**BRIEF**
Rewrite the stretch from the start of the items through the line containing "(539, 130).", changing "Identify" to "Determine" and leaving everything else unchanged.
====== DATA SHOWN
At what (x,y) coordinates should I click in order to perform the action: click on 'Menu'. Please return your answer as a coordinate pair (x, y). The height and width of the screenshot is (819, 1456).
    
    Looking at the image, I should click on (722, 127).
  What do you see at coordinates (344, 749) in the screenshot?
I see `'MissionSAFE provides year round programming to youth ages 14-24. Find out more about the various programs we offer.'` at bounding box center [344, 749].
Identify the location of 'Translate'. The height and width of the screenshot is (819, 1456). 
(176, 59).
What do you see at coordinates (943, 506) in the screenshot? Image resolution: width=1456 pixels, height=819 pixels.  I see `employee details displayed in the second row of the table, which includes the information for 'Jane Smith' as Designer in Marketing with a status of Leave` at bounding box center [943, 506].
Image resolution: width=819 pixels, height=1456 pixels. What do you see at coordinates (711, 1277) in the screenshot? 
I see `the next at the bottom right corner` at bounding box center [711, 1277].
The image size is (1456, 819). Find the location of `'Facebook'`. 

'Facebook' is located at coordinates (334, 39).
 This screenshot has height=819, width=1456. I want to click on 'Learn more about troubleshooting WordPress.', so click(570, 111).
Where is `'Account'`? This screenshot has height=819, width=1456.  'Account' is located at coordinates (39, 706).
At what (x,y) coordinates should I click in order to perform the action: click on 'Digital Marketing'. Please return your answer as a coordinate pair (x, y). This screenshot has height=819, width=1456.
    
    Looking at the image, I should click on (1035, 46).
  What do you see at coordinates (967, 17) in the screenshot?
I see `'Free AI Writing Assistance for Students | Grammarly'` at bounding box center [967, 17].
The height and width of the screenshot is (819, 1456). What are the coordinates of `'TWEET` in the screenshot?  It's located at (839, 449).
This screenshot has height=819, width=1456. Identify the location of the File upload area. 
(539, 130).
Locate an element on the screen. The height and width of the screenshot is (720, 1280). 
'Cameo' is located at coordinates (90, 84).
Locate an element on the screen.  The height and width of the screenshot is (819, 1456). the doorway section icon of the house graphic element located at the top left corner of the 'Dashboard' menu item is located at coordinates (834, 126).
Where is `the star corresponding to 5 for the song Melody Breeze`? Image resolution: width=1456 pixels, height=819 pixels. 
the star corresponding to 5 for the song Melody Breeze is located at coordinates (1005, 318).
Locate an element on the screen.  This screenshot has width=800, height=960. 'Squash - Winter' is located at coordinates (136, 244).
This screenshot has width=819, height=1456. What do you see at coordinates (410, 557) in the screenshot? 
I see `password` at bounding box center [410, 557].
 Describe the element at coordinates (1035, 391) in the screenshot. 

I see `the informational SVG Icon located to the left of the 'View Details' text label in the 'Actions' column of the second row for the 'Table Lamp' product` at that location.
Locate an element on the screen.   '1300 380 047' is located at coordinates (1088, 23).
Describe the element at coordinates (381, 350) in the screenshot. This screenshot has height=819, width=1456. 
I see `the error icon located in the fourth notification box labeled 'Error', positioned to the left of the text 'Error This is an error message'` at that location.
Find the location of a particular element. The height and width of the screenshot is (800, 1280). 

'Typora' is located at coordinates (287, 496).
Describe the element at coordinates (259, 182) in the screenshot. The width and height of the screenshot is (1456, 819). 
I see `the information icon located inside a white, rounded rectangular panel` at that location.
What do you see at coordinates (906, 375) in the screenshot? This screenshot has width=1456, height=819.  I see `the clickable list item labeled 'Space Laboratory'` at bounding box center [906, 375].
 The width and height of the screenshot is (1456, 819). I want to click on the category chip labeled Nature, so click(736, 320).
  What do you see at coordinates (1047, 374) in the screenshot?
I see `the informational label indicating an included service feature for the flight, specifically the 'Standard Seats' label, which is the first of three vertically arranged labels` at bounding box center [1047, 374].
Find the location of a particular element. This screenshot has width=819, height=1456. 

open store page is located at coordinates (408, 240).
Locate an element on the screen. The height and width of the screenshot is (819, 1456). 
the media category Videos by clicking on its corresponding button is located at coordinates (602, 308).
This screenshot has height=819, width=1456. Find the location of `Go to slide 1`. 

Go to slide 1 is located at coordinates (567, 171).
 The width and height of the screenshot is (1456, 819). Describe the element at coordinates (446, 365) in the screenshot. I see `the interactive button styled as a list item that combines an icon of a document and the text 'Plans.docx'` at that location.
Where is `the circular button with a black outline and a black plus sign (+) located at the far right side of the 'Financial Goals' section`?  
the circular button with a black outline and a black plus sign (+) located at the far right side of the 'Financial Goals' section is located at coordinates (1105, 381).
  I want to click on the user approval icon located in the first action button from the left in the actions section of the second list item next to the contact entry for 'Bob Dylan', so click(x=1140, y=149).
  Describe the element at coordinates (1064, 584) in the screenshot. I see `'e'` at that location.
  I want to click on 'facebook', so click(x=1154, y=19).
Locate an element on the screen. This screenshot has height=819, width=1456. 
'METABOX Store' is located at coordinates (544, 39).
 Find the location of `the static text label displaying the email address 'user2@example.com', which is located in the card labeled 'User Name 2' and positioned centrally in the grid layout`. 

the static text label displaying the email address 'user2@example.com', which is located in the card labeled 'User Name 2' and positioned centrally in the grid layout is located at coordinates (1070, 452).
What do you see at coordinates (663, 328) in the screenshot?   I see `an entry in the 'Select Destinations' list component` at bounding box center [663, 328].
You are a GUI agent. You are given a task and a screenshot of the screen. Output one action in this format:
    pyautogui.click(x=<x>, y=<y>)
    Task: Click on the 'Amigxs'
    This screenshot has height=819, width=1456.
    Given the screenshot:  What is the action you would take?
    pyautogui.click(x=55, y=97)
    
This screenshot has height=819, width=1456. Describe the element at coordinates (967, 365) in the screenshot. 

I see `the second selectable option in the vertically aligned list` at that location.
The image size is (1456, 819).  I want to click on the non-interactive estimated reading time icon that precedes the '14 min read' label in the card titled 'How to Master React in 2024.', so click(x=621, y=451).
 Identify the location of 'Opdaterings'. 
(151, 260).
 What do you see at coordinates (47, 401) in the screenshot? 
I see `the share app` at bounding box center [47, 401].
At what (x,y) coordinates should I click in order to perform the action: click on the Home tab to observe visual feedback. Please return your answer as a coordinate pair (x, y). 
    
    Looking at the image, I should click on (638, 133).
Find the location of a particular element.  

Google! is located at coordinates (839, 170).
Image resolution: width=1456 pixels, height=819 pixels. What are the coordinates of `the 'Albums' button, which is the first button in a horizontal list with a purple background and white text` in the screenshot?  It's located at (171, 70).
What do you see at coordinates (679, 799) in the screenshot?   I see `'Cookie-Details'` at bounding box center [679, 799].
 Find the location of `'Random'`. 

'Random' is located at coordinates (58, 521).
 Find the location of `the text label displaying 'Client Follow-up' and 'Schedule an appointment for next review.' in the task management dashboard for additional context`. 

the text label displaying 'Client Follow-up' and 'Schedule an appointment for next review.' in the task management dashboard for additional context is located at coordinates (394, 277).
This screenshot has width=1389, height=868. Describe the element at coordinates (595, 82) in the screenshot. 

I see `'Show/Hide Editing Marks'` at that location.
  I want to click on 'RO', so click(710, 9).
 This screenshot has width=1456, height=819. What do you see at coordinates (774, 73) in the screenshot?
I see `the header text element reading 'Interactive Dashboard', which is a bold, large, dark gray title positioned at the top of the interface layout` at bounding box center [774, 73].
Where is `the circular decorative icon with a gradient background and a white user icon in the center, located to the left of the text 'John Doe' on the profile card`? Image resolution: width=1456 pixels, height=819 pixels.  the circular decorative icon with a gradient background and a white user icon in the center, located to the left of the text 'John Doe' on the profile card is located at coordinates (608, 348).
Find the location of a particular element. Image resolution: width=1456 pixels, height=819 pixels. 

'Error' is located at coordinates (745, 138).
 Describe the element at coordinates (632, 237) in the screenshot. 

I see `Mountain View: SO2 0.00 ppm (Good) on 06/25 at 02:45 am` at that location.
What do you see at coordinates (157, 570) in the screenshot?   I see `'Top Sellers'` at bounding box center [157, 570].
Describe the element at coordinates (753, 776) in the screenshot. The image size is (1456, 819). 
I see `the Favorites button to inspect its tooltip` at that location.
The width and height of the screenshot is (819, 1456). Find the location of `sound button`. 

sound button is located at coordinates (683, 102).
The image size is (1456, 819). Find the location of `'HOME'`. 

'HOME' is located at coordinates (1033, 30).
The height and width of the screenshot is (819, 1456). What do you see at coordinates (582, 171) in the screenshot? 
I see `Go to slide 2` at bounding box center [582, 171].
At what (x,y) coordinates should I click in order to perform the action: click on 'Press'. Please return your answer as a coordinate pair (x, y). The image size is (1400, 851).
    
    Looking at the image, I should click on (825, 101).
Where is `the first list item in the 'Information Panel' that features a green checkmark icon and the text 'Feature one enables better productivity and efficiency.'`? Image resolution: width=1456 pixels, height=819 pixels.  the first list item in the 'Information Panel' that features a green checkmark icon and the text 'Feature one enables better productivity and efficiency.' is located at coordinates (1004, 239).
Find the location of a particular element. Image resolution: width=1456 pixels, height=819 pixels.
============
**THE RESPONSE**
At what (x,y) coordinates should I click in order to perform the action: click on 'Menu'. Please return your answer as a coordinate pair (x, y). The height and width of the screenshot is (819, 1456).
    
    Looking at the image, I should click on (722, 127).
  What do you see at coordinates (344, 749) in the screenshot?
I see `'MissionSAFE provides year round programming to youth ages 14-24. Find out more about the various programs we offer.'` at bounding box center [344, 749].
Determine the location of 'Translate'. The height and width of the screenshot is (819, 1456). 
(176, 59).
What do you see at coordinates (943, 506) in the screenshot? Image resolution: width=1456 pixels, height=819 pixels.  I see `employee details displayed in the second row of the table, which includes the information for 'Jane Smith' as Designer in Marketing with a status of Leave` at bounding box center [943, 506].
Image resolution: width=819 pixels, height=1456 pixels. What do you see at coordinates (711, 1277) in the screenshot? 
I see `the next at the bottom right corner` at bounding box center [711, 1277].
The image size is (1456, 819). Find the location of `'Facebook'`. 

'Facebook' is located at coordinates (334, 39).
 This screenshot has height=819, width=1456. I want to click on 'Learn more about troubleshooting WordPress.', so click(570, 111).
Where is `'Account'`? This screenshot has height=819, width=1456.  'Account' is located at coordinates (39, 706).
At what (x,y) coordinates should I click in order to perform the action: click on 'Digital Marketing'. Please return your answer as a coordinate pair (x, y). This screenshot has height=819, width=1456.
    
    Looking at the image, I should click on (1035, 46).
  What do you see at coordinates (967, 17) in the screenshot?
I see `'Free AI Writing Assistance for Students | Grammarly'` at bounding box center [967, 17].
The height and width of the screenshot is (819, 1456). What are the coordinates of `'TWEET` in the screenshot?  It's located at (839, 449).
This screenshot has height=819, width=1456. Determine the location of the File upload area. 
(539, 130).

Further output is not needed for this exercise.